Autograph manuscript speech on suffrage.
FAWCETT (Dame Millicent Garrett), 1847-1929, leader of the constitutional. Autograph manuscript of a speech on the suffrage. Small quarto. pp. 23 (rectos only), circa 4,500 words, with a printed insert of a leaflet on "What Women's Suffrage Means in New Zealand" by Lady Stout. N.D. [1910]
A disciple of John Stuart Mill, Millicent Fawcett long advocated a practical approach to the matter of women's rights. She made her debut as a speaker for the cause of women's suffrage at the first public meeting on the subject held in London on 17 July 1869. She became well-known on the platform and as the "ODNB" points out, "Critics were disarmed by her appearance and manner - demure, slight, graceful, reasonable, a youthful but composed figure with a mass of amber hair and a 'clear, silvery and expressive speaking voice."
The present speech was composed at a time when the women's suffrage movement was riven with divisions between constitutionalists and those who favored a more radical approach.

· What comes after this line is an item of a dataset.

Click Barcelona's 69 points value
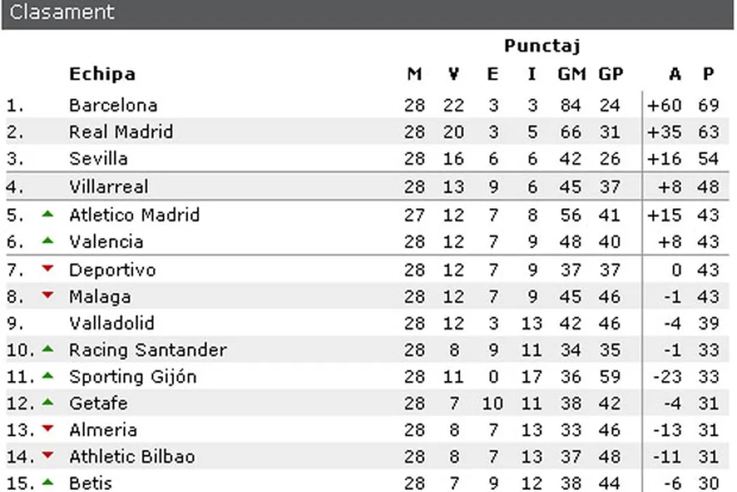Screen dimensions: 737x492 point(708,105)
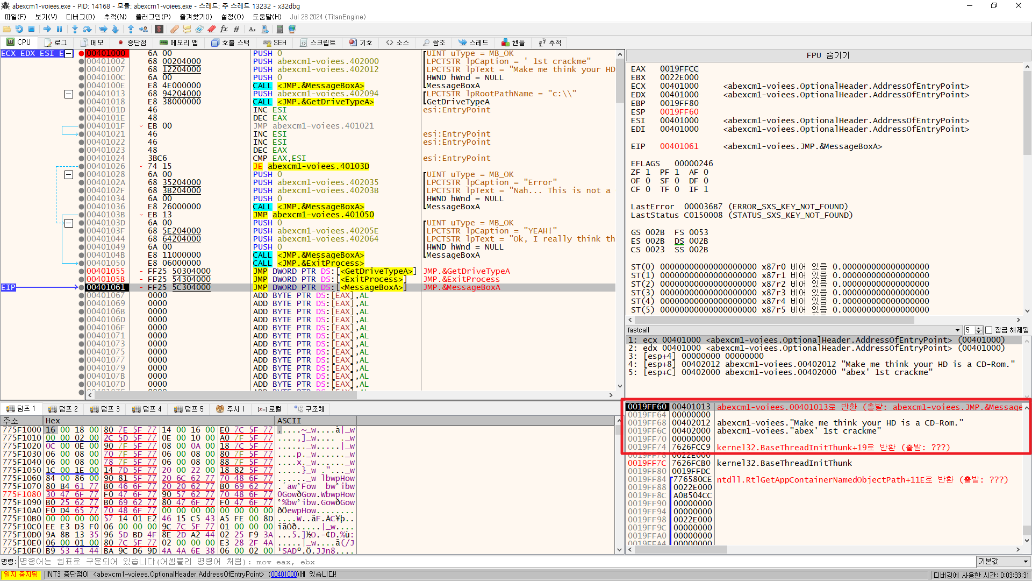Click the Run (arrow) toolbar icon
Image resolution: width=1032 pixels, height=581 pixels.
(47, 29)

Fawcett's own commitment was explicitly to law and order, although she argued that those who broke the law were provoked into so doing by the government.
In her speech Fawcett opens by saying that she is going to tell why women want the vote, arguing that "the legal subjection of woman to man is wrong and that the laws of justice require equal rights before the law, to free citizens of a free country - be they male or female and that taxation without representation is tyranny (underline six words)." She details some of the advances made by women, gaining the municipal vote for example in 1907, all the result of "constitutional agitation", but in the main matter of the parliamentary vote, women met the "dead weight of indifference in the country." The resulting rise of the militants' approach is charted, Fawcett declaring that "some of their methods were certainly not pretty but then war is never pretty (underline four words)."

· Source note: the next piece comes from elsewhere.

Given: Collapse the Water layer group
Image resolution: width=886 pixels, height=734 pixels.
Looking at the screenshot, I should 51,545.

At the time of her speech, a second reading of the Parliamentary Franchise (Women) Bill had been carried by a large majority of 110 - "yet the bill has gone no further because the Prime Minister refused to 'give it time.'...I ask you if this is your idea of fair play!" (The failure of the Bill led to the suffragettes abandoning their suspension of their campaign of violence; their subsequent march to the House of Commons led to the widespread police arrests and assaults known as Black Friday.) After outlining and demolishing some of the arguments against women's suffrage, Fawcett reads out part of a speech by Lady Stout of New Zealand where women had been enfranchised for 15 years.

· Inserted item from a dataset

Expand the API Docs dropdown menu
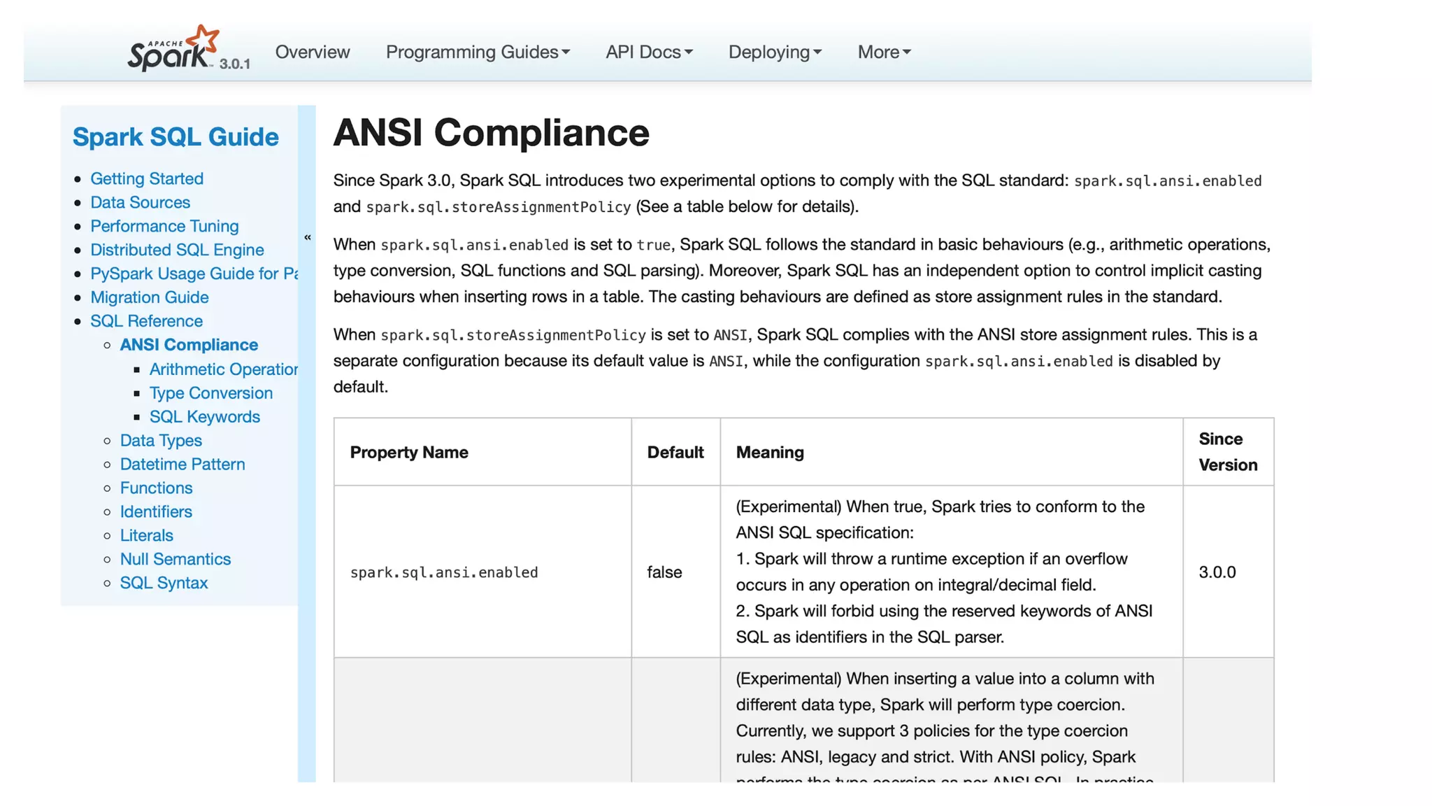Image resolution: width=1432 pixels, height=806 pixels. pyautogui.click(x=648, y=52)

She then returns to the theme of the militants' struggle, arguing that people are beginning to realize that "delicately nurtured women do not go to prison and suffer its attendant horrors again and again for the sake of notoriety or submit to rough handling and abuse for love of excitement." She concludes by urging her audience of women, "not to disassociate yourselves from this movement. It is a truism that a cause is hindered if it is not actively helped. Let us...do something that the women of our generation and the generations yet to come may not crave in vain through any fault of ours, for more life and fuller."